TALLAHASSEE — A federal appeals court next month will hear arguments in the National Rifle Association’s constitutional challenge to a Florida law that prevents people under age 21 from purchasing rifles and other long guns.
The 11th U.S. Circuit Court of Appeals last week scheduled an Oct. 22 hearing in Atlanta, as it considers a law that passed in the aftermath of the February 2018 mass shooting at Parkland’s Marjory Stoneman Douglas High School that killed 17 people.
A federal district judge and a three-judge panel of the appeals court upheld the age restriction, but the full appeals court last year decided to take up the case in what is known as an “en banc” hearing.

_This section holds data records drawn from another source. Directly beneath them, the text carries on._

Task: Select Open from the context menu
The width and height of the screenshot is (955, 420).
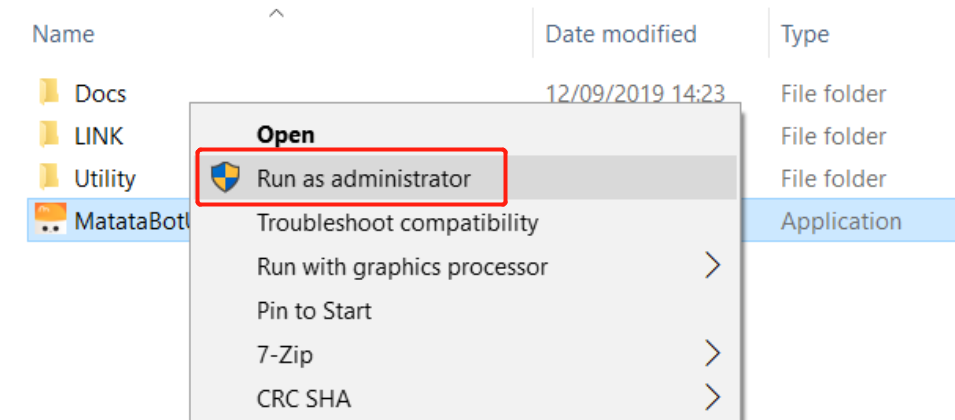Action: [x=286, y=135]
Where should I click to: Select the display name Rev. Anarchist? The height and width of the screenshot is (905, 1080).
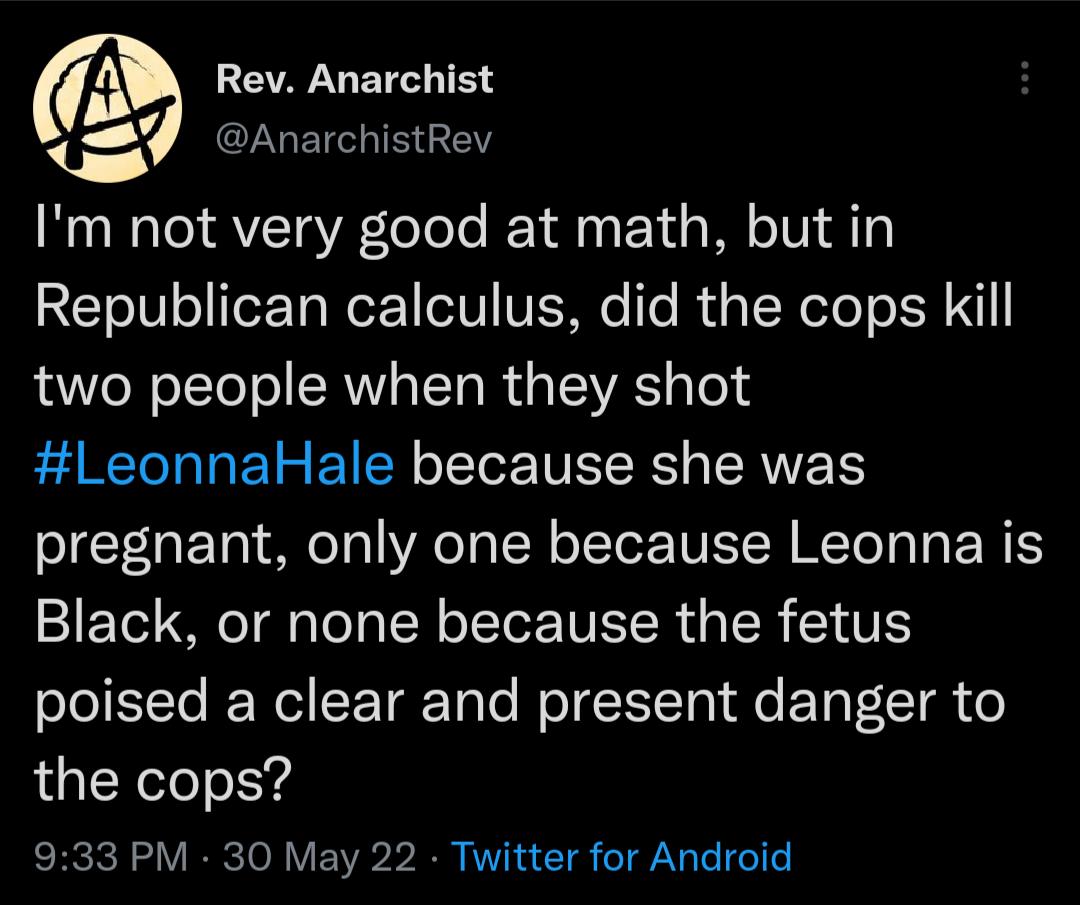(x=355, y=78)
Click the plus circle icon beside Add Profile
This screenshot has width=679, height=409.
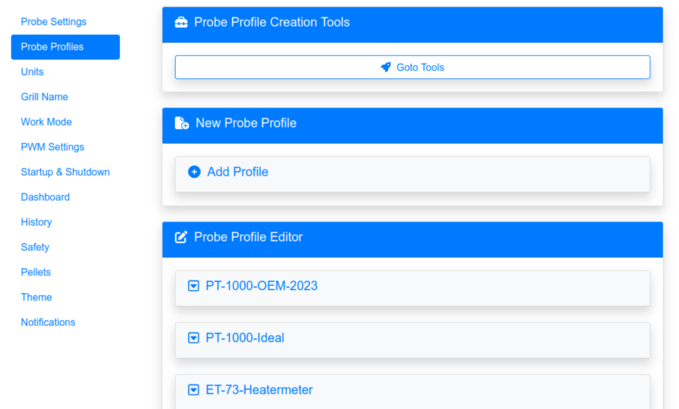pyautogui.click(x=194, y=172)
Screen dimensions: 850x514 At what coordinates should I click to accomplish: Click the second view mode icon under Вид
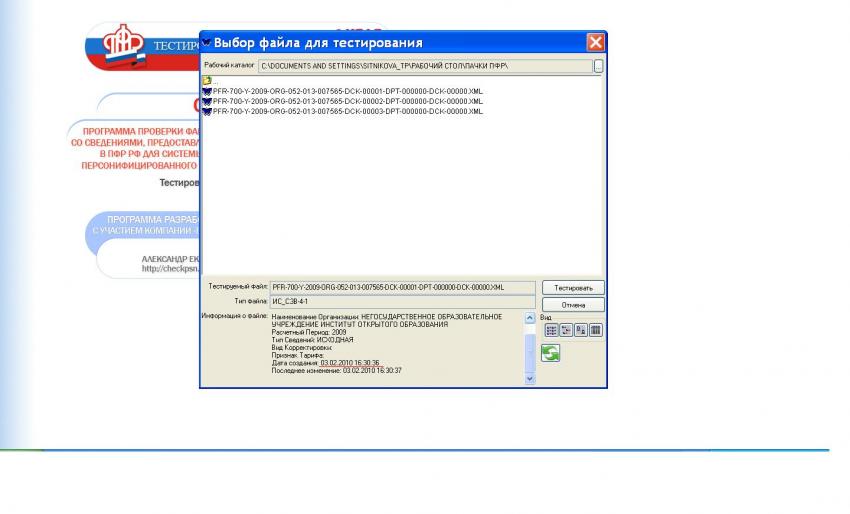pyautogui.click(x=566, y=330)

As the Florida lawsuit has played out, the U.S. Supreme Court has issued closely watched opinions in other gun-related cases. That has resulted in attorneys for Florida and the NRA debating how the Supreme Court opinions should apply to the dispute about the constitutionality of the age restriction.
The NRA argued in a July 31 brief that the Florida law did not align with a 2022 Supreme Court opinion in a case known as New York State Rifle & Pistol Association v. Bruen, which said gun laws must be “consistent with this nation’s historical tradition of firearm regulation.”
“This law is unconstitutional. The Second Amendment’s text protects young adults’ right to purchase a firearm, and the state has not proven that the ban is consistent with our nation’s historical tradition of firearm regulation. The young adult ban cannot stand,” John Parker Sweeney, an attorney with the Washington, D.C.-based Bradley Arant Boult Cummings LLP firm, wrote in the brief.
But in an Aug. 30 brief, the state’s attorneys contended that the law “fits neatly within” the nation’s “historical tradition.” While the law bars people under 21 from buying rifles and other long guns, they are able to get the guns, for example, as gifts from relatives.
“Florida’s law restricting the purchase, but not possession or use, of firearms by those under 21 is consistent with the principles that underpin our regulatory tradition. At the (nation’s) founding, individuals under 21 were considered lacking in the requisite judgment and reason to enter into contracts, which at the time were necessary to purchase firearms because such goods were bought on credit in early America’s agrarian economy. States recognized this common-law limitation when enacting their militia laws,” the state’s brief said.
The Republican-controlled Legislature and then-Gov. Rick Scott rushed to include the age restriction in a school-safety bill after Nikolas Cruz, who was 19 at the time, used a semiautomatic rifle in the Marjory Stoneman Douglas mass shooting. Federal law already prevented people under 21 from buying handguns.
The NRA quickly filed the lawsuit, alleging that the Florida age restriction violated Second Amendment rights.
While the full appeals court decided last year to take up the issue, the case was put on hold until after the Supreme Court issued a decision in a Texas gun case. The Supreme Court’s 8-1 decision in June in the Texas case backed a ban on gun possession by people under domestic-violence restraining orders and was a victory for the federal government and gun-control supporters.
Amid the Florida lawsuit, the state House in 2023 and 2024 approved bills to lower the minimum age from 21 to 18 to buy rifles and other long guns. The Senate, however, did not pass the measures, keeping the 2018 law in effect.